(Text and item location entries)
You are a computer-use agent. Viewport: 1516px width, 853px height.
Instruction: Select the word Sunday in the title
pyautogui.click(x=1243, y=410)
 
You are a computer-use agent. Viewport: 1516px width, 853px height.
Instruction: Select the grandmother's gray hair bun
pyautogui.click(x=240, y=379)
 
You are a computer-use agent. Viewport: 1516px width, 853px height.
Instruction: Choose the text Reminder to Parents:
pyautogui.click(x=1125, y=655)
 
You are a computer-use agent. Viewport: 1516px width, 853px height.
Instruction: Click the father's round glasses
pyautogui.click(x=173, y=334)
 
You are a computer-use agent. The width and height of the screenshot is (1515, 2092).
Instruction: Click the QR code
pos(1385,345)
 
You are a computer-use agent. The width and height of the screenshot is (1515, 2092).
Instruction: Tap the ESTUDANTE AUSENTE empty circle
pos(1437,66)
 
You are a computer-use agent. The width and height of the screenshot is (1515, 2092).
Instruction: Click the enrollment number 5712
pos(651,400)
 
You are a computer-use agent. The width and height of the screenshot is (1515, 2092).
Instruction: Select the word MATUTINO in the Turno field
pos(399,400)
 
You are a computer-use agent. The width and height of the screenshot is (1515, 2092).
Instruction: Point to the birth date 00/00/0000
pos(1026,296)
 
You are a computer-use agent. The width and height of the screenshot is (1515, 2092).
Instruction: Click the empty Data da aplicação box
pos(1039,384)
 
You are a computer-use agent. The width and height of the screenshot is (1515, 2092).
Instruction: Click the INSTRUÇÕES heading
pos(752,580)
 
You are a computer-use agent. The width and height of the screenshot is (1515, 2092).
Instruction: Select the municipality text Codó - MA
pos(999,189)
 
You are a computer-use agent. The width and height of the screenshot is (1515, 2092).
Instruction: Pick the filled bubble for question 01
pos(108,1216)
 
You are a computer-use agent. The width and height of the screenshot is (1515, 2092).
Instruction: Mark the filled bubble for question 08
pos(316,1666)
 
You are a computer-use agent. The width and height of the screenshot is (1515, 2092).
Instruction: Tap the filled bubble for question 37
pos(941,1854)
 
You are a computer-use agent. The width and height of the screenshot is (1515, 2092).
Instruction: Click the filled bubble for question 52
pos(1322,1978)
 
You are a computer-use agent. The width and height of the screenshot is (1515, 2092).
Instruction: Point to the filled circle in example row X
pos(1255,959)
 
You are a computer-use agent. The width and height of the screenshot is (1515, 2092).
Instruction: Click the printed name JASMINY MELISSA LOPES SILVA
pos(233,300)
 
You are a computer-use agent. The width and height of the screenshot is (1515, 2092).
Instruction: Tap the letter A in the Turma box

◆ **EXERCISE BRIEF**: Please repeat all of the entries above word for word, from the first to the last.

◆ **TASK RESULT**:
You are a computer-use agent. Viewport: 1516px width, 853px height.
Instruction: Select the word Sunday in the title
pyautogui.click(x=1243, y=410)
 
You are a computer-use agent. Viewport: 1516px width, 853px height.
Instruction: Select the grandmother's gray hair bun
pyautogui.click(x=240, y=379)
 
You are a computer-use agent. Viewport: 1516px width, 853px height.
Instruction: Choose the text Reminder to Parents:
pyautogui.click(x=1125, y=655)
 
You are a computer-use agent. Viewport: 1516px width, 853px height.
Instruction: Click the father's round glasses
pyautogui.click(x=173, y=334)
 
You are a computer-use agent. The width and height of the screenshot is (1515, 2092).
Instruction: Click the QR code
pos(1385,345)
 
You are a computer-use agent. The width and height of the screenshot is (1515, 2092).
Instruction: Tap the ESTUDANTE AUSENTE empty circle
pos(1437,66)
 
You are a computer-use agent. The width and height of the screenshot is (1515, 2092).
Instruction: Click the enrollment number 5712
pos(651,400)
 
You are a computer-use agent. The width and height of the screenshot is (1515, 2092).
Instruction: Select the word MATUTINO in the Turno field
pos(399,400)
 
You are a computer-use agent. The width and height of the screenshot is (1515, 2092).
Instruction: Point to the birth date 00/00/0000
pos(1026,296)
 
You are a computer-use agent. The width and height of the screenshot is (1515, 2092).
Instruction: Click the empty Data da aplicação box
pos(1039,384)
 
You are a computer-use agent. The width and height of the screenshot is (1515, 2092).
Instruction: Click the INSTRUÇÕES heading
pos(752,580)
 
You are a computer-use agent. The width and height of the screenshot is (1515, 2092).
Instruction: Select the municipality text Codó - MA
pos(999,189)
 
You are a computer-use agent. The width and height of the screenshot is (1515, 2092).
Instruction: Pick the filled bubble for question 01
pos(108,1216)
 
You are a computer-use agent. The width and height of the screenshot is (1515, 2092).
Instruction: Mark the filled bubble for question 08
pos(316,1666)
 
You are a computer-use agent. The width and height of the screenshot is (1515, 2092).
Instruction: Tap the filled bubble for question 37
pos(941,1854)
 
You are a computer-use agent. The width and height of the screenshot is (1515, 2092).
Instruction: Click the filled bubble for question 52
pos(1322,1978)
 
You are a computer-use agent. The width and height of the screenshot is (1515, 2092).
Instruction: Point to the filled circle in example row X
pos(1255,959)
 
You are a computer-use agent. The width and height of the screenshot is (1515, 2092).
Instruction: Click the printed name JASMINY MELISSA LOPES SILVA
pos(233,300)
 
You are a computer-use agent. The width and height of the screenshot is (1515, 2092).
Instruction: Tap the letter A in the Turma box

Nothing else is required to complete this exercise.